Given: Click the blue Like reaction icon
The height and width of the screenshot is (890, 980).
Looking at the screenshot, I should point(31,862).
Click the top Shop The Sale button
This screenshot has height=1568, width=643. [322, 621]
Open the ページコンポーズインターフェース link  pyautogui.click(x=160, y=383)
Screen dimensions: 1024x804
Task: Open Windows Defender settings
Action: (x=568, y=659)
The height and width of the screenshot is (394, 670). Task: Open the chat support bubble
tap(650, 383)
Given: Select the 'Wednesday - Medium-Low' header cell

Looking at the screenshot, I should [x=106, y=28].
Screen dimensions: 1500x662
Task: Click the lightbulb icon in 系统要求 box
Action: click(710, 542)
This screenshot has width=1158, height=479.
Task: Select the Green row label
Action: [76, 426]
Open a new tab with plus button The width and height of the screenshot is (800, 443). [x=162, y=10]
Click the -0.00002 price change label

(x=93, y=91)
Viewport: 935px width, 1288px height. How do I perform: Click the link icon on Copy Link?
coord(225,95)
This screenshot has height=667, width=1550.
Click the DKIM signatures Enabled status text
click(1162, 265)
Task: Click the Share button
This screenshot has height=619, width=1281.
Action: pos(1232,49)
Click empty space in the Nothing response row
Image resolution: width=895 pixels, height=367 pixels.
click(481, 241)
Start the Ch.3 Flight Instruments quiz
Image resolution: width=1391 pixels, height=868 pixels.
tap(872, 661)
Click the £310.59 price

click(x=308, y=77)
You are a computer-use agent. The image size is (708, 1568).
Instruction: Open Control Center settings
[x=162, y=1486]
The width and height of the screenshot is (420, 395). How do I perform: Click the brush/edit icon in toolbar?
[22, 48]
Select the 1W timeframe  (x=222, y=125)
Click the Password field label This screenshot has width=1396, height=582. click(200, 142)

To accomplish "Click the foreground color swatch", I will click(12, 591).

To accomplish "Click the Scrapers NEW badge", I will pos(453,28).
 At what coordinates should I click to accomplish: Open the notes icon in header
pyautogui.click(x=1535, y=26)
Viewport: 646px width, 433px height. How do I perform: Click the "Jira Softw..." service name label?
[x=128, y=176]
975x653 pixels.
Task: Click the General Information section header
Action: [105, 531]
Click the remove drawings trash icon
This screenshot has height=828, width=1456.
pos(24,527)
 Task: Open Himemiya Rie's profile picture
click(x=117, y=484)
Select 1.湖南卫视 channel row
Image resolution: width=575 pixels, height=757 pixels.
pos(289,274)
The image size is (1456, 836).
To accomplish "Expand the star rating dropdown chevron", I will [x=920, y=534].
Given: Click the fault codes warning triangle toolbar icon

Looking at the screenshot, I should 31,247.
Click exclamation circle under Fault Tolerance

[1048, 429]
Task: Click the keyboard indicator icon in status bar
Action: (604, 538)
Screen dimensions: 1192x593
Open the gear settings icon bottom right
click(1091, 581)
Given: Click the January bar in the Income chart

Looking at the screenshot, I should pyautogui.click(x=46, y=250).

◆ **What needs to be done**:
Please restate the whole listing word for word.

◆ **Reply**:
Given: Click the blue Like reaction icon
The height and width of the screenshot is (890, 980).
Looking at the screenshot, I should point(31,862).
Click the top Shop The Sale button
This screenshot has height=1568, width=643. [322, 621]
Open the ページコンポーズインターフェース link  pyautogui.click(x=160, y=383)
Screen dimensions: 1024x804
Task: Open Windows Defender settings
Action: (x=568, y=659)
The height and width of the screenshot is (394, 670). Task: Open the chat support bubble
tap(650, 383)
Given: Select the 'Wednesday - Medium-Low' header cell

Looking at the screenshot, I should [x=106, y=28].
Screen dimensions: 1500x662
Task: Click the lightbulb icon in 系统要求 box
Action: click(710, 542)
This screenshot has width=1158, height=479.
Task: Select the Green row label
Action: [76, 426]
Open a new tab with plus button The width and height of the screenshot is (800, 443). [x=162, y=10]
Click the -0.00002 price change label

(x=93, y=91)
Viewport: 935px width, 1288px height. How do I perform: Click the link icon on Copy Link?
coord(225,95)
This screenshot has height=667, width=1550.
Click the DKIM signatures Enabled status text
click(1162, 265)
Task: Click the Share button
This screenshot has height=619, width=1281.
Action: pos(1232,49)
Click empty space in the Nothing response row
Image resolution: width=895 pixels, height=367 pixels.
click(481, 241)
Start the Ch.3 Flight Instruments quiz
Image resolution: width=1391 pixels, height=868 pixels.
tap(872, 661)
Click the £310.59 price

click(x=308, y=77)
You are a computer-use agent. The image size is (708, 1568).
Instruction: Open Control Center settings
[x=162, y=1486]
The width and height of the screenshot is (420, 395). How do I perform: Click the brush/edit icon in toolbar?
[22, 48]
Select the 1W timeframe  (x=222, y=125)
Click the Password field label This screenshot has width=1396, height=582. click(200, 142)

To accomplish "Click the foreground color swatch", I will click(12, 591).

To accomplish "Click the Scrapers NEW badge", I will pos(453,28).
 At what coordinates should I click to accomplish: Open the notes icon in header
pyautogui.click(x=1535, y=26)
Viewport: 646px width, 433px height. How do I perform: Click the "Jira Softw..." service name label?
[x=128, y=176]
975x653 pixels.
Task: Click the General Information section header
Action: [105, 531]
Click the remove drawings trash icon
This screenshot has height=828, width=1456.
pos(24,527)
 Task: Open Himemiya Rie's profile picture
click(x=117, y=484)
Select 1.湖南卫视 channel row
Image resolution: width=575 pixels, height=757 pixels.
pos(289,274)
The image size is (1456, 836).
To accomplish "Expand the star rating dropdown chevron", I will [x=920, y=534].
Given: Click the fault codes warning triangle toolbar icon

Looking at the screenshot, I should 31,247.
Click exclamation circle under Fault Tolerance

[1048, 429]
Task: Click the keyboard indicator icon in status bar
Action: (604, 538)
Screen dimensions: 1192x593
Open the gear settings icon bottom right
click(1091, 581)
Given: Click the January bar in the Income chart

Looking at the screenshot, I should pyautogui.click(x=46, y=250).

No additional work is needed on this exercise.